== Exercise requirements ==
Only those lines in the data below from the line containing "Task: Click the 援・コンサルティング line" through the line containing "Task: Open page 2 of blueprints", both included, should be restated word for word.

== Provided data ==
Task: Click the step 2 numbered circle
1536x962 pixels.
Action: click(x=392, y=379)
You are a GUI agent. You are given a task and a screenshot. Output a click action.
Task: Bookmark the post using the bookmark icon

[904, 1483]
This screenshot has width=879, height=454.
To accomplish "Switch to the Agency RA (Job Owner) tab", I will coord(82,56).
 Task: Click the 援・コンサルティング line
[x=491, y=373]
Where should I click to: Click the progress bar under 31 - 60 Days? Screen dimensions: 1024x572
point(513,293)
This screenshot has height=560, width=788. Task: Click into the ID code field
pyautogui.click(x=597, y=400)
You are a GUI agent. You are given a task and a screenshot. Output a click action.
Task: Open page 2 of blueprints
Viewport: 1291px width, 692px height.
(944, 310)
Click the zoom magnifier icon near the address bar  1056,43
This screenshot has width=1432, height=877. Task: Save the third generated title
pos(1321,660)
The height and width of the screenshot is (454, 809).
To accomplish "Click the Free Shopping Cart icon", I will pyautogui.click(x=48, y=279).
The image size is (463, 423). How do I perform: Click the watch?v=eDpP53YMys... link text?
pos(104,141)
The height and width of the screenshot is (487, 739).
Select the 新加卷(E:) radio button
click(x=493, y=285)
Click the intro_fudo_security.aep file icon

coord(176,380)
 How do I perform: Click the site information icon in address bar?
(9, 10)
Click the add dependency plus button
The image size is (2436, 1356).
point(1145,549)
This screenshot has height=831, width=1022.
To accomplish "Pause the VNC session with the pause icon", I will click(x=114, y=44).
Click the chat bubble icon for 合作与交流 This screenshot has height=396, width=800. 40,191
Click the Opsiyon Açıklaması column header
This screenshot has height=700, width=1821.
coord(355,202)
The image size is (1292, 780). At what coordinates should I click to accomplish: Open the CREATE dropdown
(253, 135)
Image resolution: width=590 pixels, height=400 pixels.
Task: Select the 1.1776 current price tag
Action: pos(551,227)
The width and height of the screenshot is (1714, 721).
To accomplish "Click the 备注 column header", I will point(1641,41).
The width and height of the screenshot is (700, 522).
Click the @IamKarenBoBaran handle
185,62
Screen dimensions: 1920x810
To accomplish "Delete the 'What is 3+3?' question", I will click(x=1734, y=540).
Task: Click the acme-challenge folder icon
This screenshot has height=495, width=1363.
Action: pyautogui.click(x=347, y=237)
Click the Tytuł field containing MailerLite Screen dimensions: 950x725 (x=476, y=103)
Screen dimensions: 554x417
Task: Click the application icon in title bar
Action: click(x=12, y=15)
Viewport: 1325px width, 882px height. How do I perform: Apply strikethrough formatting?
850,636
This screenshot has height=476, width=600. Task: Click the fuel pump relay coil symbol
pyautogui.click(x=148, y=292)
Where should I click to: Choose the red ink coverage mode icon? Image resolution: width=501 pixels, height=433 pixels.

== Result ==
 Task: Click the 援・コンサルティング line
[x=491, y=373]
Where should I click to: Click the progress bar under 31 - 60 Days? Screen dimensions: 1024x572
point(513,293)
This screenshot has height=560, width=788. Task: Click into the ID code field
pyautogui.click(x=597, y=400)
You are a GUI agent. You are given a task and a screenshot. Output a click action.
Task: Open page 2 of blueprints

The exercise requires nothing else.